--- Task to complete ---
Retrieve each line that contains the word "computer" from the entries below.

--- Exercise data ---
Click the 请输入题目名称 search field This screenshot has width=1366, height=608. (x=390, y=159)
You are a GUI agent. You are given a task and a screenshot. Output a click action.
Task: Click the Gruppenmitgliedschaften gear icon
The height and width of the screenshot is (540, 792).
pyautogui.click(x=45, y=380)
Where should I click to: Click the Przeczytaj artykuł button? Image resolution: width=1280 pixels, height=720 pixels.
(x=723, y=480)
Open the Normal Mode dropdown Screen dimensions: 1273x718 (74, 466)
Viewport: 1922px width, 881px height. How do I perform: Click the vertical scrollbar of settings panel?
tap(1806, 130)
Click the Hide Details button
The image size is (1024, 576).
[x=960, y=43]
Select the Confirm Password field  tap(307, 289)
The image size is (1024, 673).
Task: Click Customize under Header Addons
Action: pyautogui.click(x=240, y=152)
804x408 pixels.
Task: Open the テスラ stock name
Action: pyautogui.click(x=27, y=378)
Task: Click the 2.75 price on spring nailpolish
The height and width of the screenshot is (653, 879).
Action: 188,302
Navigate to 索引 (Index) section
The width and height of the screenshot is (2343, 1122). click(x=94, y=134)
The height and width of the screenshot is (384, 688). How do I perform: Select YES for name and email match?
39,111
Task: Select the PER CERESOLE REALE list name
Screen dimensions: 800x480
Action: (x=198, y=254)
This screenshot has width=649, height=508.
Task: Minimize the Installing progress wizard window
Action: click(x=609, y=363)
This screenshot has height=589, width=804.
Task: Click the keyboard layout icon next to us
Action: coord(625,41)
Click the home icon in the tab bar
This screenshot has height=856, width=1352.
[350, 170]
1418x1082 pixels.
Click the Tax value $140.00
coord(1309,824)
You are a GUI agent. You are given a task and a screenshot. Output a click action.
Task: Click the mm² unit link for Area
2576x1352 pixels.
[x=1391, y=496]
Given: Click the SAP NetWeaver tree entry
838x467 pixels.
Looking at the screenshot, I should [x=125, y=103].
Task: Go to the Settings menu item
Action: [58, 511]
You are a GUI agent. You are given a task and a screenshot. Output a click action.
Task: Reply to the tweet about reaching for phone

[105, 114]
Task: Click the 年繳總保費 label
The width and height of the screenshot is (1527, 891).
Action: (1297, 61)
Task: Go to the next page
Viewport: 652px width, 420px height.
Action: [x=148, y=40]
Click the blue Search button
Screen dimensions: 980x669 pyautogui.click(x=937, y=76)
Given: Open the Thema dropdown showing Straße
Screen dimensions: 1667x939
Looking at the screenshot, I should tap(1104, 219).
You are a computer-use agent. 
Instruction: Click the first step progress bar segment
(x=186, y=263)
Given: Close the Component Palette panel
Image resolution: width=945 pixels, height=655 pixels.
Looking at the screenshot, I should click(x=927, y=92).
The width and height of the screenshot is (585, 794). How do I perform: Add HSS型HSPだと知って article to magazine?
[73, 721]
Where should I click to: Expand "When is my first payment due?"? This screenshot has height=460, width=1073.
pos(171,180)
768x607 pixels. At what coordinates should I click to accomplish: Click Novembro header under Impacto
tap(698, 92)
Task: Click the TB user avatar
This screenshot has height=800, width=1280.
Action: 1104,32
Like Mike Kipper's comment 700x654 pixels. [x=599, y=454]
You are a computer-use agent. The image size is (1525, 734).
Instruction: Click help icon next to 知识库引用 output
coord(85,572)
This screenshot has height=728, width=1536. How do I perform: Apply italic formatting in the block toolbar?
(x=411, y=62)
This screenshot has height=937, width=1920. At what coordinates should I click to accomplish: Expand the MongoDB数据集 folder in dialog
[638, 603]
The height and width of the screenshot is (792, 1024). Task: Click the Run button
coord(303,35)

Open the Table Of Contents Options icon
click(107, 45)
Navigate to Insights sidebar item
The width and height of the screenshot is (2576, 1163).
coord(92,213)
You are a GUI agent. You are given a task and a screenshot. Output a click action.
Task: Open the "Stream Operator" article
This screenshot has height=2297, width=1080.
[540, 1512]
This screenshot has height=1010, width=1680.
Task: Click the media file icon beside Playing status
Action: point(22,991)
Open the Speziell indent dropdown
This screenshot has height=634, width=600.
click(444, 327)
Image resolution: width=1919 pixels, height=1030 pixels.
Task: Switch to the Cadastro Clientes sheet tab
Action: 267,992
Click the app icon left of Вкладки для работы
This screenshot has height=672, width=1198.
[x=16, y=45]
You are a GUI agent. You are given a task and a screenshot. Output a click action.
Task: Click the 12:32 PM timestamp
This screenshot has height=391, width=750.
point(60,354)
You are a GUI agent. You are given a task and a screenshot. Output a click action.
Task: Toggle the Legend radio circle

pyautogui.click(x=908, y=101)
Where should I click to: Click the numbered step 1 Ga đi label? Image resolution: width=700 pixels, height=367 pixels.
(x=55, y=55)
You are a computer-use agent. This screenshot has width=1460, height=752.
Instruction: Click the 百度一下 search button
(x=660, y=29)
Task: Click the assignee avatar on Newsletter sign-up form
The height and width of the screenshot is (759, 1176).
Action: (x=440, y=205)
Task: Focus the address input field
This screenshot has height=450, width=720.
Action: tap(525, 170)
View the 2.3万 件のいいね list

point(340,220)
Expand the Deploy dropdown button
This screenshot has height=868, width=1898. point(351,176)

--- Your response ---
You are a computer-use agent. 
You are a computer-use agent. The image size is (1525, 734).
You are a computer-use agent. This screenshot has width=1460, height=752.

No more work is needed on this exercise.